### [Instructions for the task]
Write out the records word for word, from the first line through the line containing "tap(179, 85)", with both ends included. Leave the pictures out.

### [Dataset records]
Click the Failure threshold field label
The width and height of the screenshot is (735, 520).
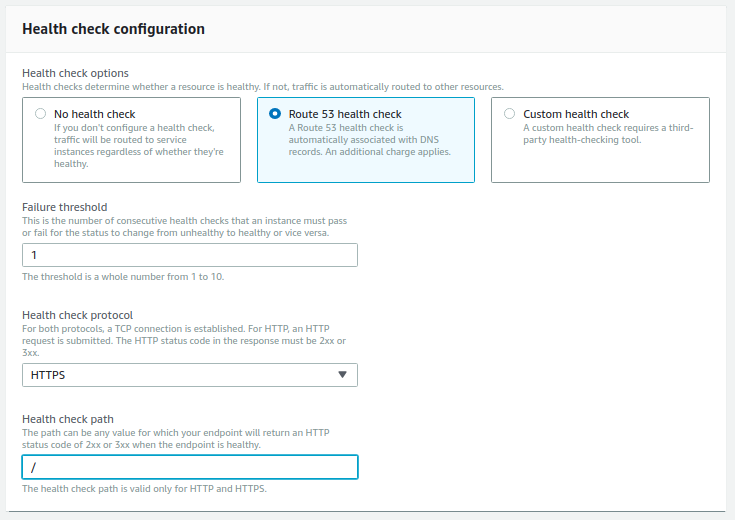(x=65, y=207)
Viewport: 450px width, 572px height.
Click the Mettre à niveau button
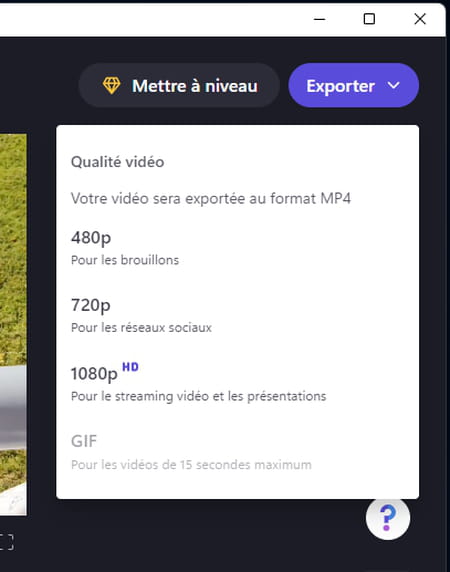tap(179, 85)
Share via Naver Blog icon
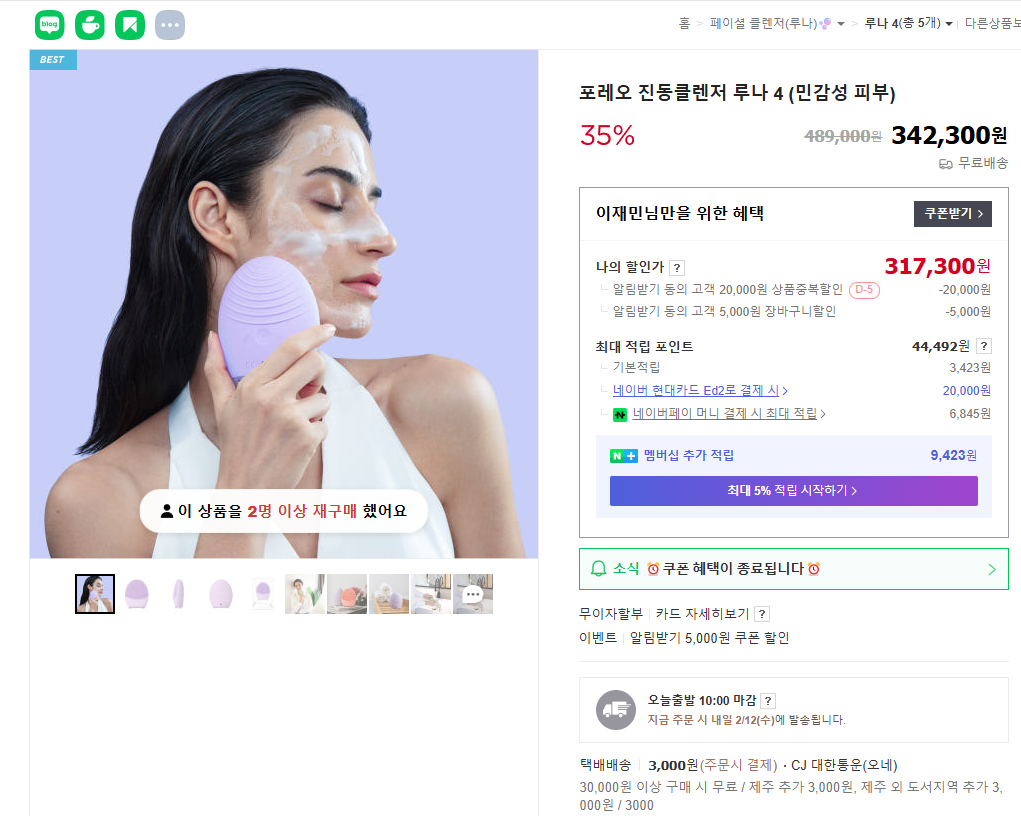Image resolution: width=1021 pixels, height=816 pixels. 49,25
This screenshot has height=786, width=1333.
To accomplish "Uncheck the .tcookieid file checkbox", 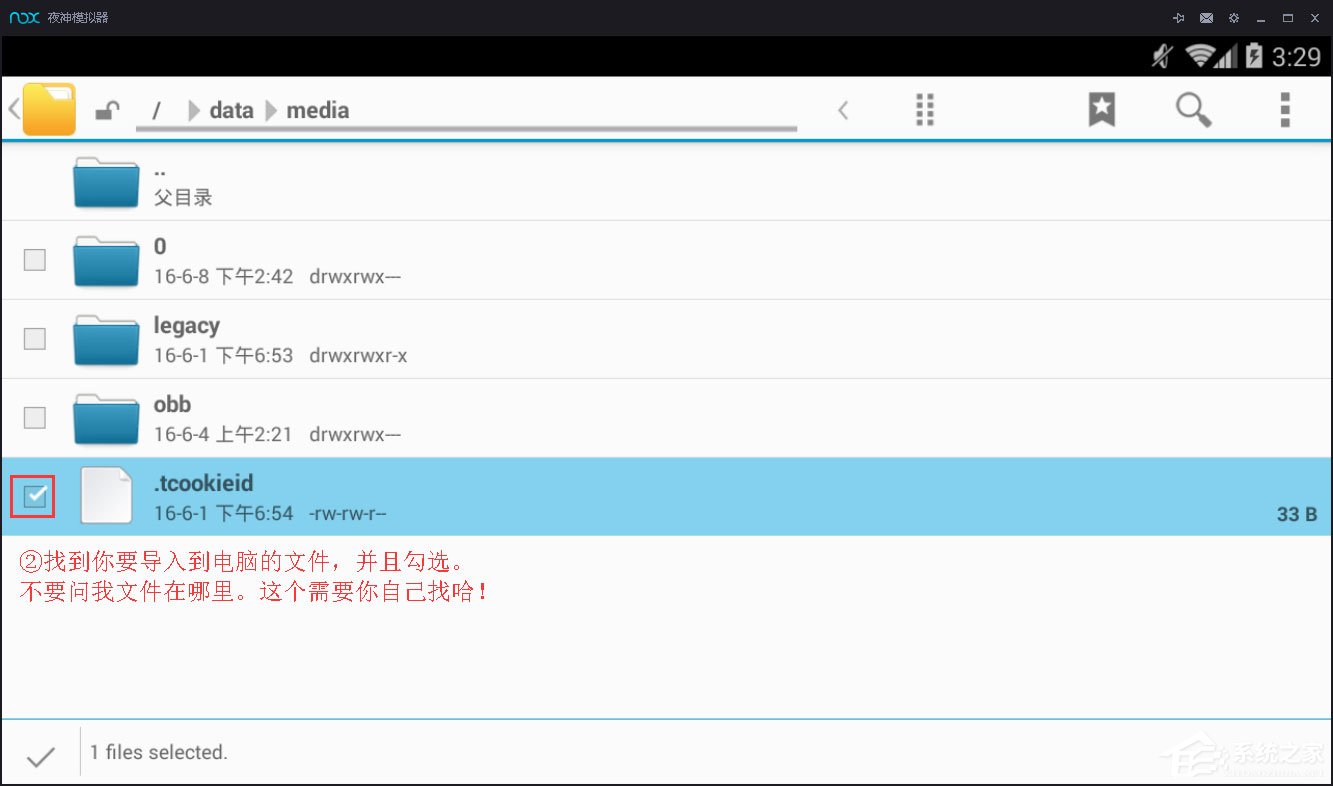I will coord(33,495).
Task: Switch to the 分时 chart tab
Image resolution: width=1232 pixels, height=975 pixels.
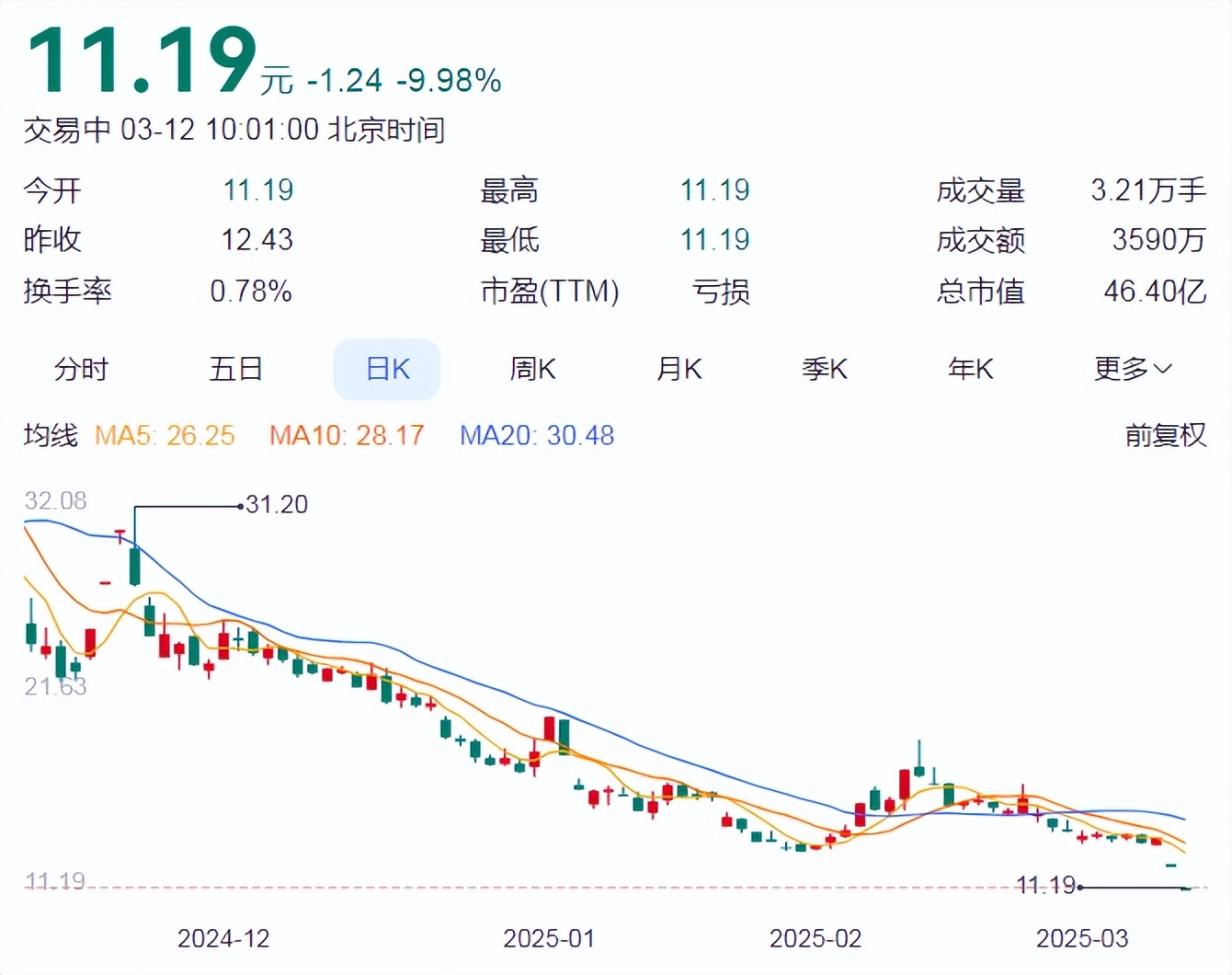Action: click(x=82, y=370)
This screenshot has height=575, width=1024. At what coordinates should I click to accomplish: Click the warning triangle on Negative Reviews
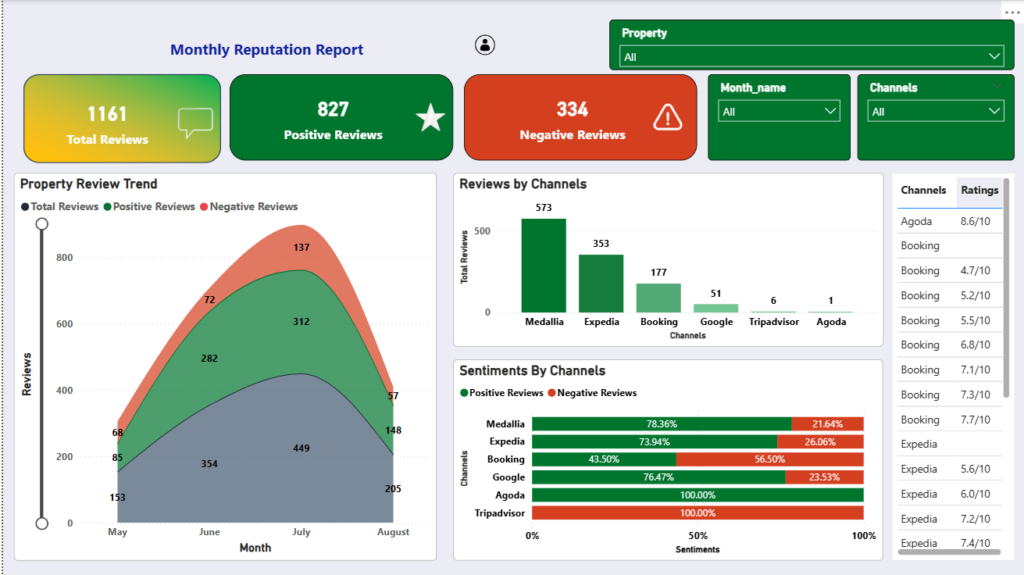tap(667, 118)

### [Expected answer]
Click the Failure threshold field label
The width and height of the screenshot is (735, 520).
(x=65, y=207)
Viewport: 450px width, 572px height.
Click the Mettre à niveau button
tap(179, 85)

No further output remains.